Records from a data source:
####
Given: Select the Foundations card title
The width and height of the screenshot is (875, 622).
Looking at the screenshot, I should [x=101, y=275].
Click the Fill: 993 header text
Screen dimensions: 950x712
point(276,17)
####
So that no detail is lost, give every line of the data again exactly.

Given: Select the Foundations card title
The width and height of the screenshot is (875, 622).
Looking at the screenshot, I should [x=101, y=275].
Click the Fill: 993 header text
Screen dimensions: 950x712
point(276,17)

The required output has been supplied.